Ghani first discussed how the campaign identified the states in which money would be most effectively spent.

“That’s the reason data and machine learning and analytics are so important: because it’s all about resource allocation,” Ghani said. “I have a limited amount of resources and I need to spend them in different states to maximize my chances of getting 270 votes. We had a lot of money but it’s still finite, and you can only put it in so many places.”

But the most important decisions, Ghani said, took place not at the state level, but at the individual level. “I’m not taking actions in a state. I’m not trying to convince a state to register to vote. Every action a campaign takes is at a very individual level, with a couple of exceptions.”
According to Ghani, the campaign made contact with about 135 million people via phone calls and door-to-door canvassing. They used data from publicly available voting forms.

Each person the campaign came into contact with was assigned three scores: one indicating his or her support for President Obama, one indicating his or her ability to be persuaded, and one indicating the likelihood that he or she would vote at all.

The campaign performed small experiments to determine what factors made a person likely to be persuaded in either direction.
They drew data on support from polling, as well as from proxy data such as party affiliation.

Once individuals had been scored, the campaign was able to efficiently target people who could be persuaded or convinced to vote for Obama — and not waste money on those who were unlikely to vote or switch sides.

The campaign also used the individual scores to target communities.

“The nice thing about doing everything at an individual level: You can aggregate up,” Ghani said. “You can easily aggregate up and calculate the number of votes you’re going to get from a particular zip code.”

Ghani said that the campaign used individual scores to make decisions about canvassing, online ads, and television ads.

In addition to getting voters, part of Ghani’s job was to find ways to raise more money. To do so, the campaign performed many small, controlled experiments with fundraising emails.

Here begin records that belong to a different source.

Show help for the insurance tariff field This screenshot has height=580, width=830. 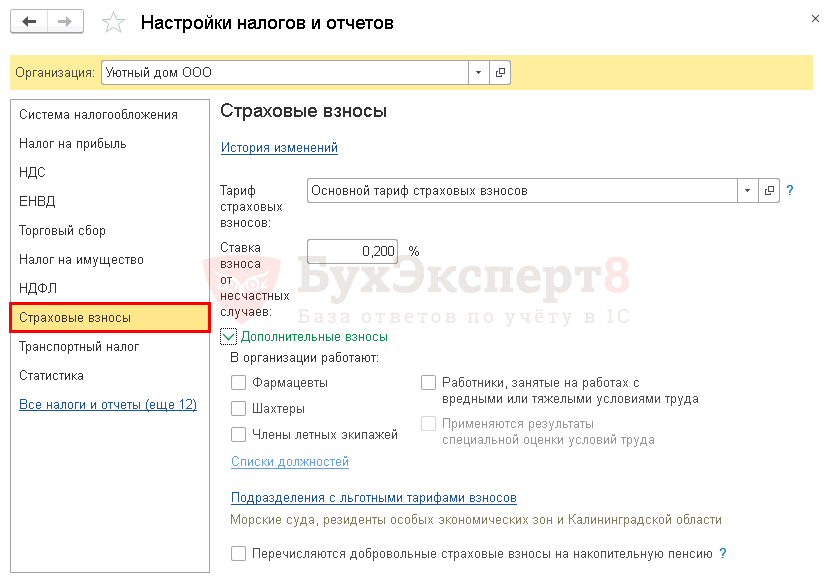pyautogui.click(x=790, y=190)
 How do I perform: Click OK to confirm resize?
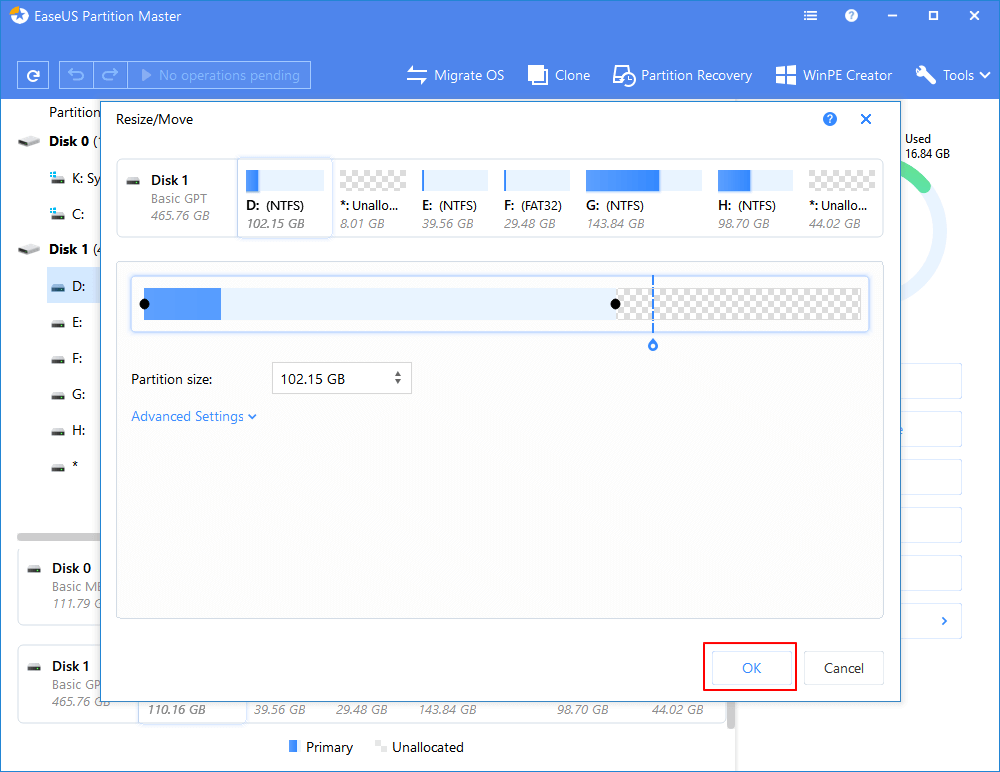tap(751, 668)
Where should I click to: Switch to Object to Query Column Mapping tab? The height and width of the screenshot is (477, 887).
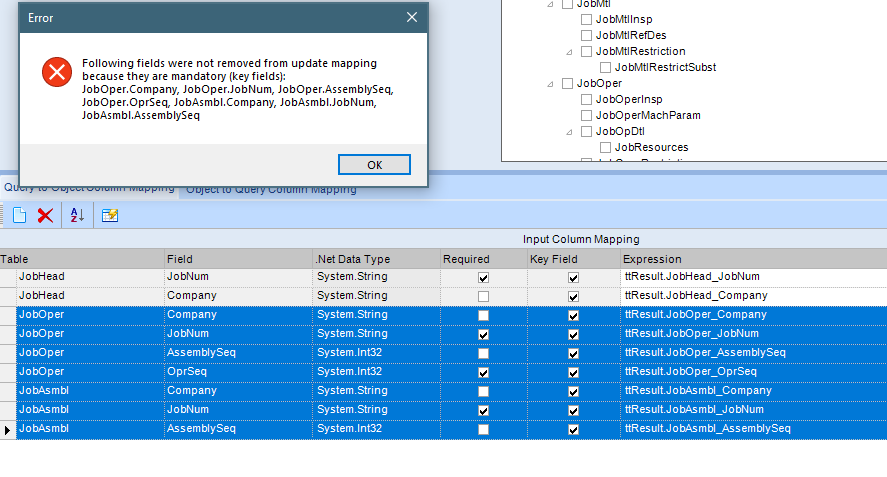[271, 189]
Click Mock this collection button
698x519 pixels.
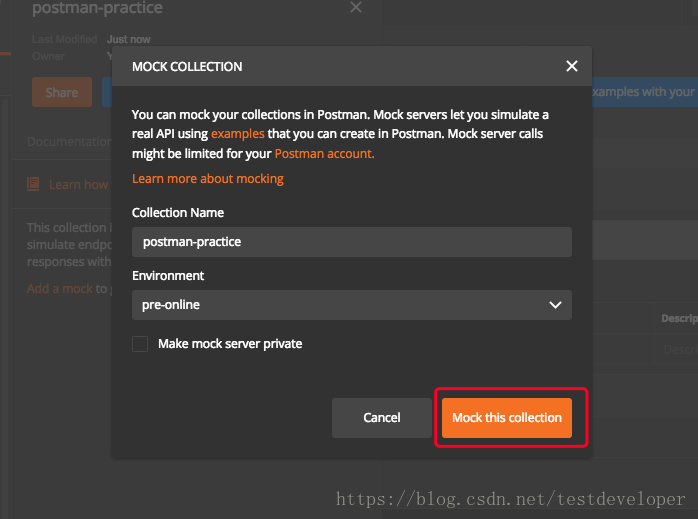pyautogui.click(x=507, y=418)
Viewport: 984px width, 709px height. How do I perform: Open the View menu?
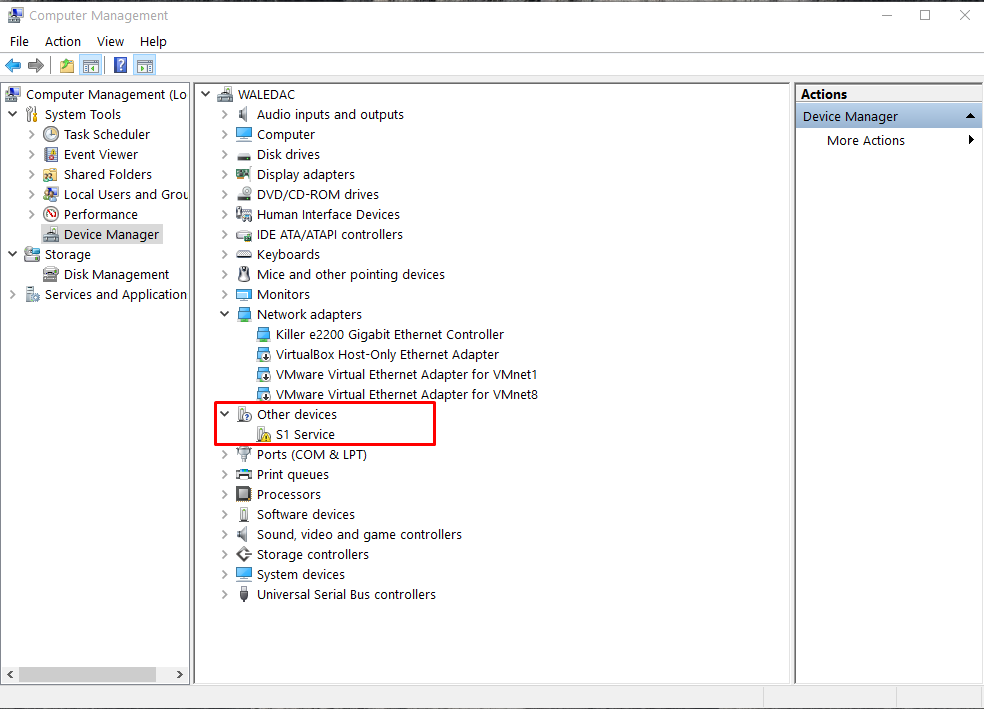[110, 41]
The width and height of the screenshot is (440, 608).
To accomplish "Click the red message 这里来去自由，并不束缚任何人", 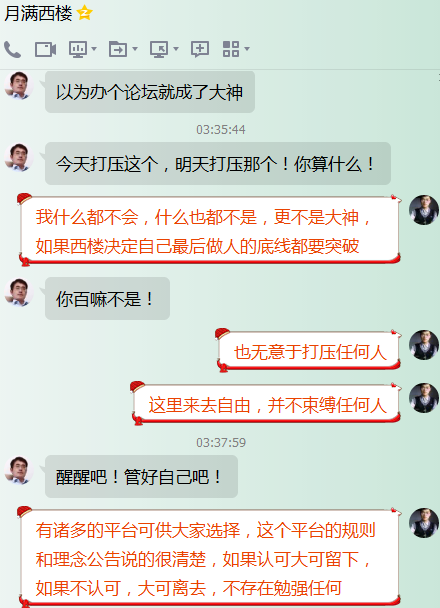I will coord(267,405).
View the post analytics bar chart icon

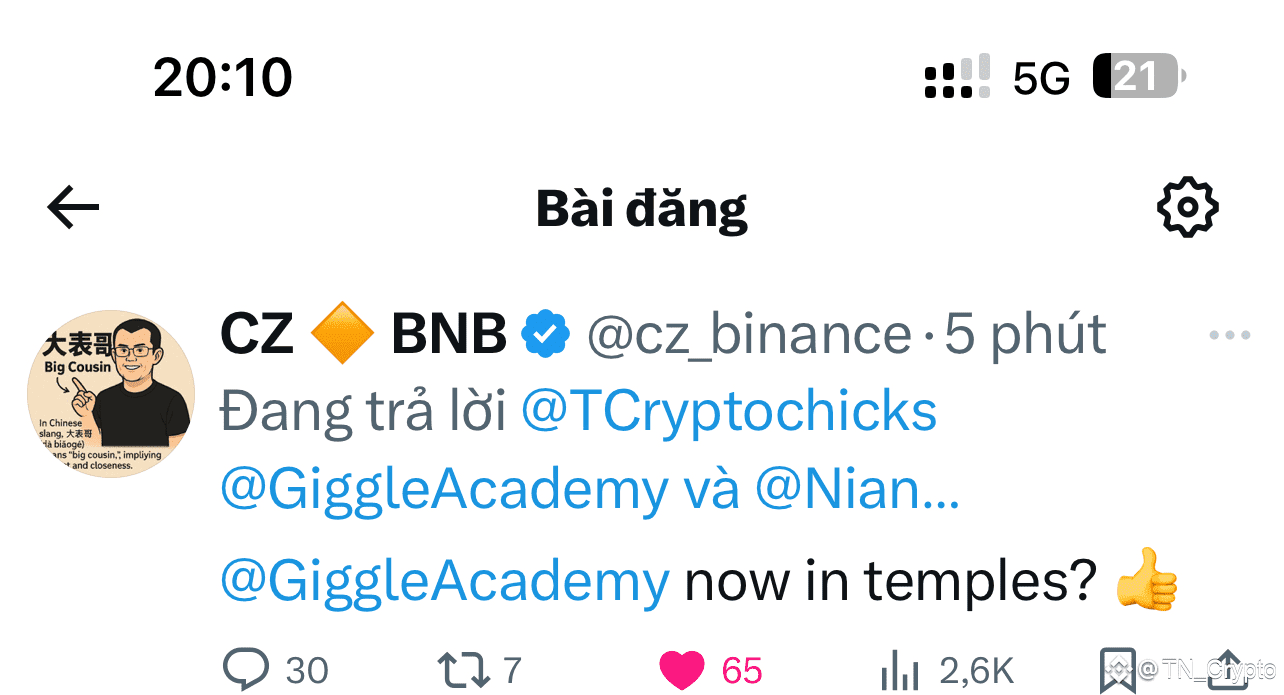point(899,669)
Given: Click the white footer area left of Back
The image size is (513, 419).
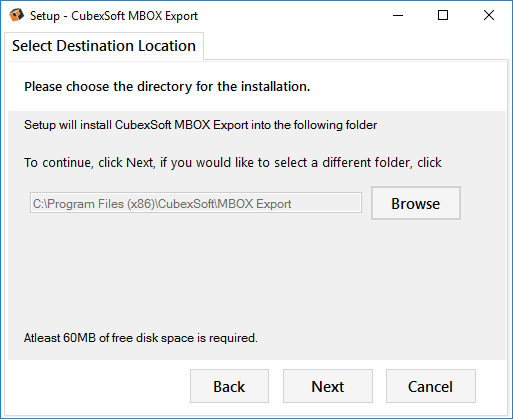Looking at the screenshot, I should click(98, 386).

“It wasn’t enough to build a model and just watch and see what happened,” Ghani said. “You had to convince somebody to do that work. You couldn’t just say that it’s going to work, so go ahead and do it. We had to almost prove everything using randomized experiments.”

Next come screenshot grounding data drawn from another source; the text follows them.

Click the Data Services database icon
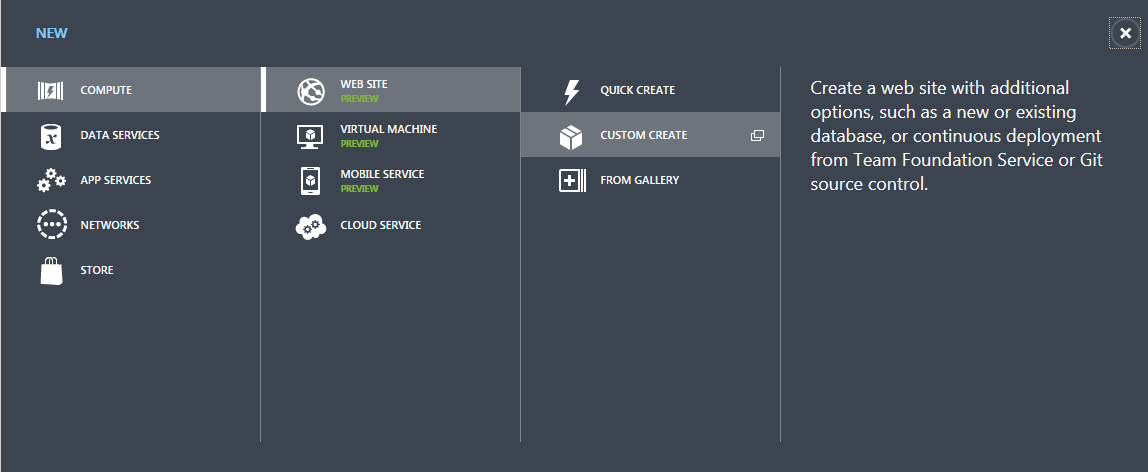1148x472 pixels. point(51,136)
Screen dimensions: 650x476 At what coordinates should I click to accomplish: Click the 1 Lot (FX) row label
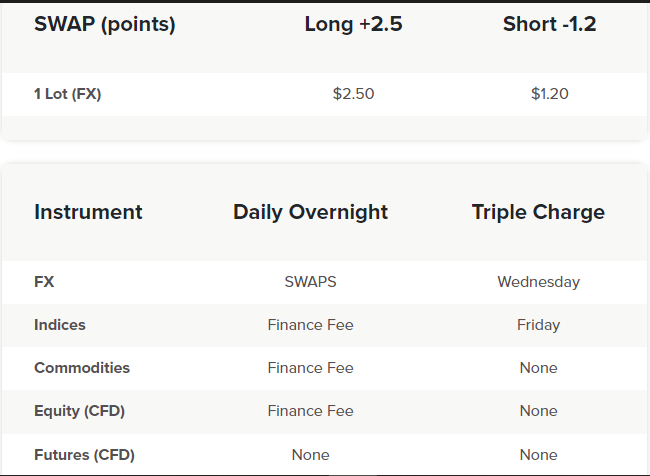68,94
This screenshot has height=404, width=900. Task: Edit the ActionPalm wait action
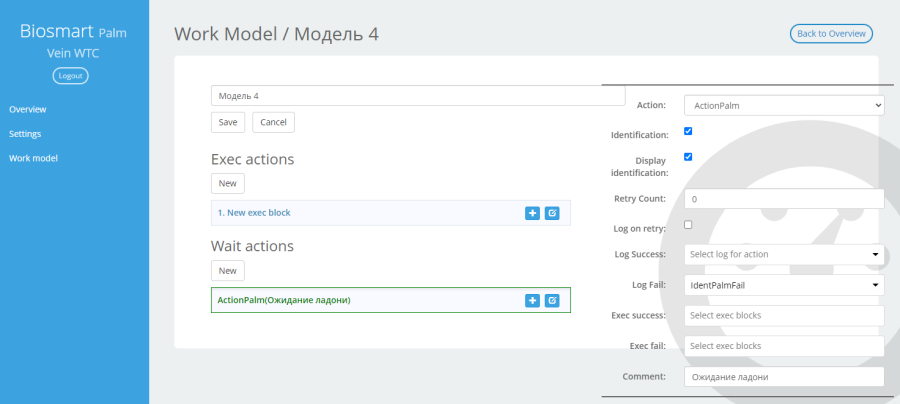click(x=552, y=300)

These studies determined whether emails that came from First Lady Michelle Obama were more successful than those from Obama campaign manager Jim Messina.

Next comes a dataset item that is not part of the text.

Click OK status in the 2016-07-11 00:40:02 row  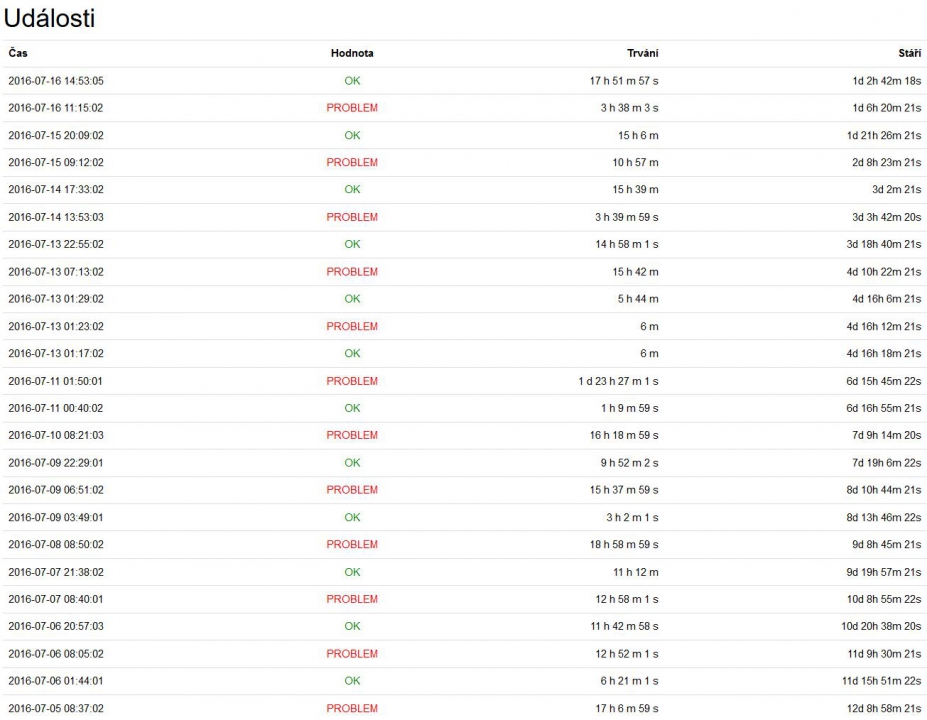[352, 408]
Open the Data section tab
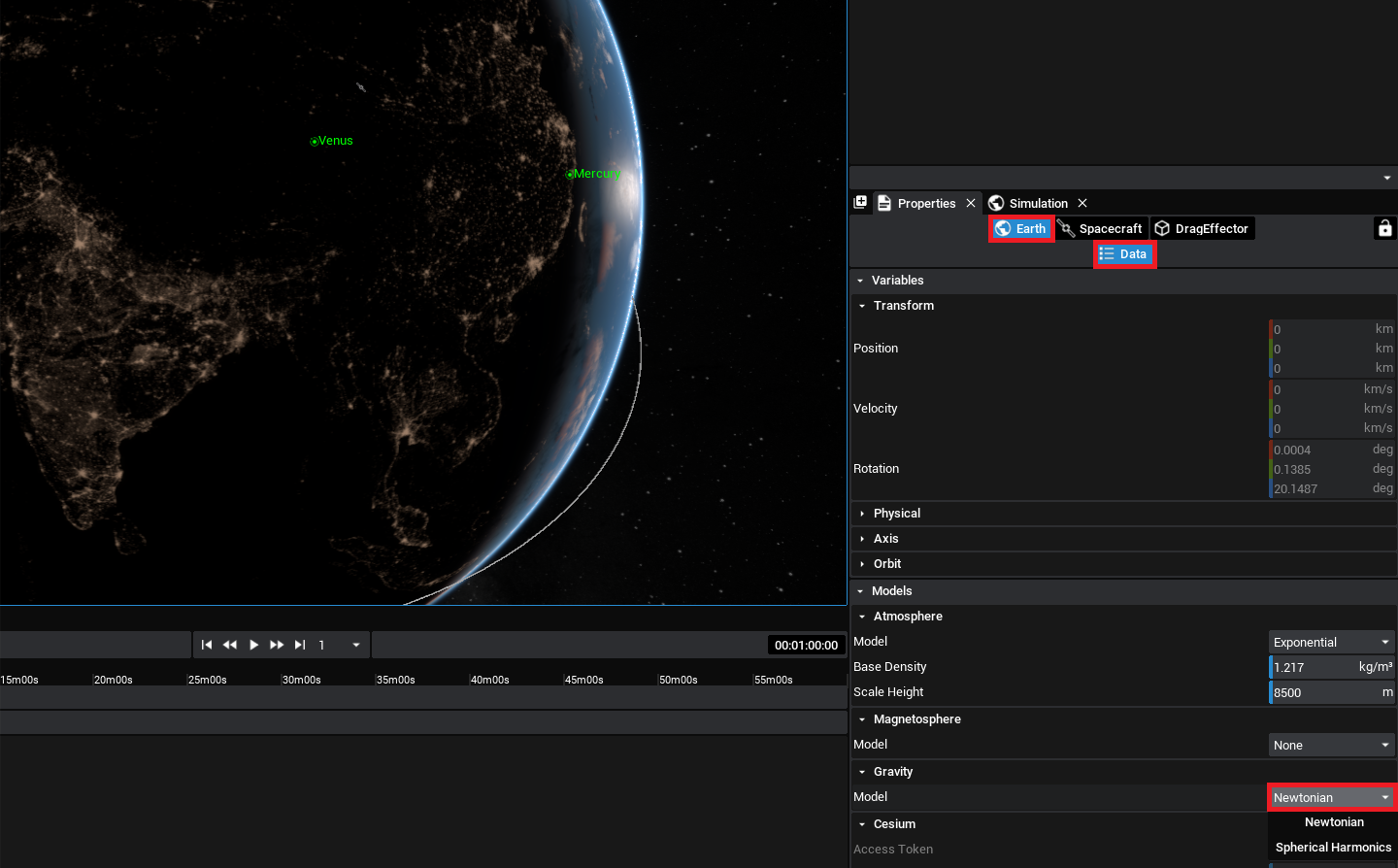1398x868 pixels. pos(1124,254)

It also determined whether emails should have a link in them, and how much the campaign should ask of a particular person in order to maximize their contribution.

One result of the experiments surprised Ghani.

“In the beginning, when I started the campaign, I thought we were sending too many emails to people,” Ghani said.

He worried that bombarding people with too many emails would cause them to unsubscribe.

But, he said, experiments proved him wrong.

“Turns out, every time we did an experiment reducing the email frequency, we lost money,” he commented.

Ghani’s lecture was well-attended by machine learning students, most of whom were excited to hear from someone using machine learning in the field.

“I liked that he was really using machine learning to address a problem that is a practical problem,” said Edward McFowland III, a machine learning Ph.D. student in Heinz College.

“It’s really a practical application of machine learning. I think we motivate a lot of our machine learning algorithms with practical applications, but rarely do we actually go out and apply our algorithms to the actual problems, see them working in real life.”

Machine learning Ph.D. student Alex Loewi agreed.

“It felt vindicating. We work on this with the conception that it will be useful, and very rarely feel like it actually is.”

Ghani was one of the first people to receive a master’s degree in machine learning from Carnegie Mellon.